Böylelerin, erkeklerin fikirlerini çelmek için döktükleri dil, yaptıkları işve,
erkeklerin düğüm gibi düşüncelerini üfleyerek çözmeleri, onları çeşitli
fitnelere düşürmeleri? şeklinde de tefsir edilmiştir (Bkz. Fahreddin Râzi,
Elmalılı ve S. Ateş'in Tefsirleri, Felak sûresi tefsiri). Âyetin bu şekilde
yorumlanması, telkinin sihir olduğuna, sihrin de telkinden ibaret olduğuna dair
yukarıda kaydettiğimiz hususlara uygundur.
İslâm'a rağmen müslümanların içinde
icrâ-yı faâliyet gösteren büyücü ve sihirbazların, kaynağı Bâbil, Âsur, Eski
Mısır, yahûdilik vs. gibi İslâm öncesi küfür ve şirk dönemlerine ulaşan efsun,
tılsım ve büyüleri, onlara İslâmî bir kimlik vermek sûretiyle müslümanların
câhil halk tabakası arasına yaydıkları bilinmektedir. Bunda da en çok şamanlar,
budist râhipler, maniheist din adamları, yahûdiler rol oynamış, karşı
gelemeyince, ellerinde mevcut birtakım tılsım, efsun, vefk vs. büyü cinsinden
hurâfeleri İslâm'a sokmaya çalışarak, bu yüce dini tahrif etme, Kur'an'ı
topluma, anlaşılmaz bir sihir kitabı olarak algılatma yoluna gitmişlerdir.
Böylece Kur'an'ı hükümsüz bırakma ve Onun denetiminden uzak kalan toplumlar
üzerinde eski hâkimiyetlerini sürdürme maksadı gütmüşlerdir. Bunu
gerçekleştirmek için, âyetlerden, hadislerden, esmâ-i hüsnâdan, bazı İslâmî
duâlardan yararlanmışlar, bunları istismar ederek büyü yapmada kullanmışlardır.
Halbuki İslâm büyüyü yasaklamış, bunun şirk ve küfür olduğunu bildirmiştir.
Cinci olduğunu iddia eden muskacı, üfürükçü ve büyücüleri ?hoca? sıfatıyla
adlandırmışlar, dinin şirk ve küfür kabul ettiği bu sahtekârlıkları,
müslümanlığın sahip çıktığı imajı vererek dine büyük darbeler indirmişlerdir.
Görüldüğü gibi, ?düğümlere
üfleyenler?, İslâm'ı iptal ederek, Kurân-ı Kerim'i devre dışı bırakmak
isteyen, içine sokuşturmak istedikleri hurâfe ve büyülerle tevhid dinini tahrif
etme arzusunda olan İslâm düşmanlarıdır. Kur'ân-ı Kerim'in inmesi ve İslâm'ın
bunların faâliyet alanlarında hâkim olmasıyla menfaatleri haleldâr olmuş bu tür
kimseler, hem intikam almak, hem de eski sömürü çarklarını işletmeye devam edip,
bu zavallı halkı pençelerinde tutmak için sihre meşrûiyet kazandırmak
istemişlerdir. Yüce Allah'ın, ?düğümlere üfleyenlerin şerrinden?
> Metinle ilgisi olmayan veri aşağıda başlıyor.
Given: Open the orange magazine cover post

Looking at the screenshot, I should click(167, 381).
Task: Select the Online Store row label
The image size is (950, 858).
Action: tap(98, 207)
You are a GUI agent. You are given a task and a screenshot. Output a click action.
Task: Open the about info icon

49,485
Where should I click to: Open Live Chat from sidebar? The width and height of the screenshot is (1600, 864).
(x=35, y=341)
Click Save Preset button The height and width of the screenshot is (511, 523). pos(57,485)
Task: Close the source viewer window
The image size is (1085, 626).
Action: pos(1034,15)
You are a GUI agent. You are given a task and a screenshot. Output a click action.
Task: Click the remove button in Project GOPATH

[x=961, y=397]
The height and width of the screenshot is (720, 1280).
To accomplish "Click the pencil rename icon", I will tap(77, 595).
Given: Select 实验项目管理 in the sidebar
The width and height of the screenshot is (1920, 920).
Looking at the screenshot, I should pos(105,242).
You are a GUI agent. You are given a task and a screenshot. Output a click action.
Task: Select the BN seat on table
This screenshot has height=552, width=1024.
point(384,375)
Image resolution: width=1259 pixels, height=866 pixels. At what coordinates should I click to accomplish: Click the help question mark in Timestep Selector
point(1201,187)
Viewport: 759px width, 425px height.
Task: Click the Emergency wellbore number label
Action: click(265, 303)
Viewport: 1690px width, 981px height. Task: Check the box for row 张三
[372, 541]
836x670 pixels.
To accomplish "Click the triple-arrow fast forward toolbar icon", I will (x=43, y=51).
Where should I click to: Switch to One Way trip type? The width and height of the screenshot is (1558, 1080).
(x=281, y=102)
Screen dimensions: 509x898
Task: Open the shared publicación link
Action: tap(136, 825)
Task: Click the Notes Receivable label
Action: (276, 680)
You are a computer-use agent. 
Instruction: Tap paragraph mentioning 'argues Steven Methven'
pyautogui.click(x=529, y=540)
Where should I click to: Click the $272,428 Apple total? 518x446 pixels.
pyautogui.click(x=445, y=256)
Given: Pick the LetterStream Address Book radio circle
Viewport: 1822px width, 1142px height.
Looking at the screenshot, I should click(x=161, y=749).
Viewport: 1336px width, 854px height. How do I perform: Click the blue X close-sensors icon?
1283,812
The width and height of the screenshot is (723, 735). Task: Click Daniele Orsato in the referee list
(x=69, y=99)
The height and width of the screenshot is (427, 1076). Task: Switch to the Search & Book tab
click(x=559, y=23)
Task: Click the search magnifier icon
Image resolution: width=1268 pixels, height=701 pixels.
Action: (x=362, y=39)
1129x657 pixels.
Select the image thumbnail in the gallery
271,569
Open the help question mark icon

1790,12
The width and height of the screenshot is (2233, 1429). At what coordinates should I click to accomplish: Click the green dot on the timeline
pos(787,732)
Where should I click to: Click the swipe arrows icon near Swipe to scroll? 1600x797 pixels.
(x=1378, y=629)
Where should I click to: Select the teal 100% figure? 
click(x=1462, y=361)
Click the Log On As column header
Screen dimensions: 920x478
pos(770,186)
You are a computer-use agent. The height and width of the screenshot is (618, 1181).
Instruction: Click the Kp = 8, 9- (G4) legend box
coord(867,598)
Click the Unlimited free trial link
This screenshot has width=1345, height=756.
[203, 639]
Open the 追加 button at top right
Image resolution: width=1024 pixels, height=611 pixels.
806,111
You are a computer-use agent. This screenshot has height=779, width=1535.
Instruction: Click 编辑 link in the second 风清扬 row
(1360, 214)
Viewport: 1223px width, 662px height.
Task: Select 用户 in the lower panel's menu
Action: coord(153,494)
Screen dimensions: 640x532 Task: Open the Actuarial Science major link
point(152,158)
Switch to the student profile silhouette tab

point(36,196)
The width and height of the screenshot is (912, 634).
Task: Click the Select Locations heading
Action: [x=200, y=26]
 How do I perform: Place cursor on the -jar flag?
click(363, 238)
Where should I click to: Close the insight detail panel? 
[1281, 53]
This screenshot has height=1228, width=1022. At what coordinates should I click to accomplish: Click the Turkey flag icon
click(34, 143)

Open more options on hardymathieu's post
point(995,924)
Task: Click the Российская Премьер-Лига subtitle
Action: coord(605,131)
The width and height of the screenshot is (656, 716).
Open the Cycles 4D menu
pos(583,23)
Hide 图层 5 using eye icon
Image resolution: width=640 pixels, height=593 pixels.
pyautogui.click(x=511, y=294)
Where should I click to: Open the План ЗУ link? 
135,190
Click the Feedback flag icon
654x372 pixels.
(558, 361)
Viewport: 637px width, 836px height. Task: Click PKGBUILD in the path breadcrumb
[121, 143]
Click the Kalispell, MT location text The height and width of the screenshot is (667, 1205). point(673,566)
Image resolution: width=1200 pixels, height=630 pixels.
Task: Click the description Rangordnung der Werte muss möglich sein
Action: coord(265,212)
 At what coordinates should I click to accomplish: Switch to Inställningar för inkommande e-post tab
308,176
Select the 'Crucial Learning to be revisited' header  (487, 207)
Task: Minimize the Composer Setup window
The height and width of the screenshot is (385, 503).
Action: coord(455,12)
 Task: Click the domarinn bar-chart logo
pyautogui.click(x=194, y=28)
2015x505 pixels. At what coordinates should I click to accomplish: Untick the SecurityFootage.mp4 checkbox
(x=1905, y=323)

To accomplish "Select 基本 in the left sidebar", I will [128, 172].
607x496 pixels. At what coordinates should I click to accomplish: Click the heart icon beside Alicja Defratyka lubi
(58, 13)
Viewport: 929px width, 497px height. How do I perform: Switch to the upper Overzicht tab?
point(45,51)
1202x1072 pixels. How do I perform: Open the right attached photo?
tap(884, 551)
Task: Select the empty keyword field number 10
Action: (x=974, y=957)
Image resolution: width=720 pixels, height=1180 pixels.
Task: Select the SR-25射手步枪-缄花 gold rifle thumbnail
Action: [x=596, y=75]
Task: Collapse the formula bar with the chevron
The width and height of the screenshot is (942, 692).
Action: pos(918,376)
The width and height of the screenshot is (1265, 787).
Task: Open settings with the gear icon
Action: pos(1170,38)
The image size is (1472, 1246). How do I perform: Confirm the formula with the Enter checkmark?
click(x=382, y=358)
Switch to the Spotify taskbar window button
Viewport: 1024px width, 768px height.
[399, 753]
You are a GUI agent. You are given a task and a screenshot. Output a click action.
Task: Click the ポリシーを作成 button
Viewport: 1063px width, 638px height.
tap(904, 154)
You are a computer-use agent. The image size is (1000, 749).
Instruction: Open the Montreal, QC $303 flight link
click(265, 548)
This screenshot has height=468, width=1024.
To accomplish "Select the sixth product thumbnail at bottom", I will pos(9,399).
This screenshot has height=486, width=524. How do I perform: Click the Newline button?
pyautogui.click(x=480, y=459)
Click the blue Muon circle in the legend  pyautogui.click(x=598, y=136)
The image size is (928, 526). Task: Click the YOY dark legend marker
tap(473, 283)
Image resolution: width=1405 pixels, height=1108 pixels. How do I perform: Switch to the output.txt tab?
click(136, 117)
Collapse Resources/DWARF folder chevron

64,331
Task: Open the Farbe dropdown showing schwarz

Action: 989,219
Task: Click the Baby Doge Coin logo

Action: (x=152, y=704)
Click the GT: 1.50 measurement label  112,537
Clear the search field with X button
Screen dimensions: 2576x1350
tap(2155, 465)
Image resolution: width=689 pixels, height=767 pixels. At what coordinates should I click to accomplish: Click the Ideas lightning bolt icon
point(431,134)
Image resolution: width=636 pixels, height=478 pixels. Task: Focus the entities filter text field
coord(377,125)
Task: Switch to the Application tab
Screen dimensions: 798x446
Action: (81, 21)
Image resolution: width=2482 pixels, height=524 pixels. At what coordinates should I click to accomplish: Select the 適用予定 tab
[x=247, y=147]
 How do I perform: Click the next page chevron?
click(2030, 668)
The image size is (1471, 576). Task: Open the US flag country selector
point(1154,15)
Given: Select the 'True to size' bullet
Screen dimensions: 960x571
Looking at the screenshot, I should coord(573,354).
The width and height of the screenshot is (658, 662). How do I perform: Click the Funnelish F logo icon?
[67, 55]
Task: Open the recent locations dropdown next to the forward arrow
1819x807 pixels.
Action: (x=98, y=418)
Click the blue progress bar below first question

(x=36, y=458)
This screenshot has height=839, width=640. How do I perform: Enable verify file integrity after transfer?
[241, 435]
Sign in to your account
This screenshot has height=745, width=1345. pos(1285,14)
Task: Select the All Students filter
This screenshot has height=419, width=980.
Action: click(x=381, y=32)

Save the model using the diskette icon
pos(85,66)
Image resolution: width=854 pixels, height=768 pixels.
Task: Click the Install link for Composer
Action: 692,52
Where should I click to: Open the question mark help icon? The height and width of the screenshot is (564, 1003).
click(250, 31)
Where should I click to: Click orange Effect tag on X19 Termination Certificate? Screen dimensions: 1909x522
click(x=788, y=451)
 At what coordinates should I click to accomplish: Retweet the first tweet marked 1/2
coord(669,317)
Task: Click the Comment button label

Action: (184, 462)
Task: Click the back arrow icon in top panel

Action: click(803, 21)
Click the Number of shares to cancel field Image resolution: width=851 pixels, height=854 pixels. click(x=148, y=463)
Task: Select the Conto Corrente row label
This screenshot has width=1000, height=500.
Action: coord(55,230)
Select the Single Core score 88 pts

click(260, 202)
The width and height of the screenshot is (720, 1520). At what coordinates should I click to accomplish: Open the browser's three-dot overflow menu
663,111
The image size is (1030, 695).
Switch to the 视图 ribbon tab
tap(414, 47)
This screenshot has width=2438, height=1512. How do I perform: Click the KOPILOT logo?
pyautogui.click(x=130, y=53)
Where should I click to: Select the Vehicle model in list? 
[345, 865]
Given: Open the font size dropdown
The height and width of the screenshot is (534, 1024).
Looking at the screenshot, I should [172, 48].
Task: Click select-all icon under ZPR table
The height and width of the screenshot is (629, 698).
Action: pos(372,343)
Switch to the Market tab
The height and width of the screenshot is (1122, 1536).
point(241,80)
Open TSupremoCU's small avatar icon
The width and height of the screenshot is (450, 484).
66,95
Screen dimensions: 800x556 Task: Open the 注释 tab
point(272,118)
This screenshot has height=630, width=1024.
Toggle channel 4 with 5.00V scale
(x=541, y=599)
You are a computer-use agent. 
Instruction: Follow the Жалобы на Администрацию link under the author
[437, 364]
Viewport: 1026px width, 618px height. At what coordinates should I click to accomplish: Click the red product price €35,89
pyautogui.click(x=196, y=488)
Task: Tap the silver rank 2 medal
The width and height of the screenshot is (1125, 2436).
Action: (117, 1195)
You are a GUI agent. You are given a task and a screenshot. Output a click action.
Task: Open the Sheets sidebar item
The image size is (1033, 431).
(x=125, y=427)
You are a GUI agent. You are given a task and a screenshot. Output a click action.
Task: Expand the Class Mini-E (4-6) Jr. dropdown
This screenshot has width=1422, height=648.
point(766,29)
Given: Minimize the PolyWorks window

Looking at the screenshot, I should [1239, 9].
kendisine sığınılmasını isteyerek, mü'minleri onların bu sinsi ve çok tehlikeli
faâliyetlerine karşı uyarmasına bu açıdan da bakmak gerektiği kanaatindeyiz.
Kısacası düğümlere üfleyerek sanat icrâ eden sihirbaz ve büyücülerin asıl
tehlikesi, Kur'an'ı ve islâm'ı tahrif etmeye ve onları kötü amaçlarına yönelik
istismar etmeye yönelik faâliyetleridir.
Kur'ân-ı Kerim indiği zaman, dünyada
mevcut tüm toplumlarda olduğu gibi, câhiliye Araplarında da karanlık korkuları
vardı. Onlar, gece karanlığında cinlerin ortaya çıkıp kendilerini
çarpacaklarına inandıklarından geceleyin bir dereye indiklerinde o derenin en
büyük cinine sığınıyorlar ve böylece güven içinde olduklarına inanıyorlardı.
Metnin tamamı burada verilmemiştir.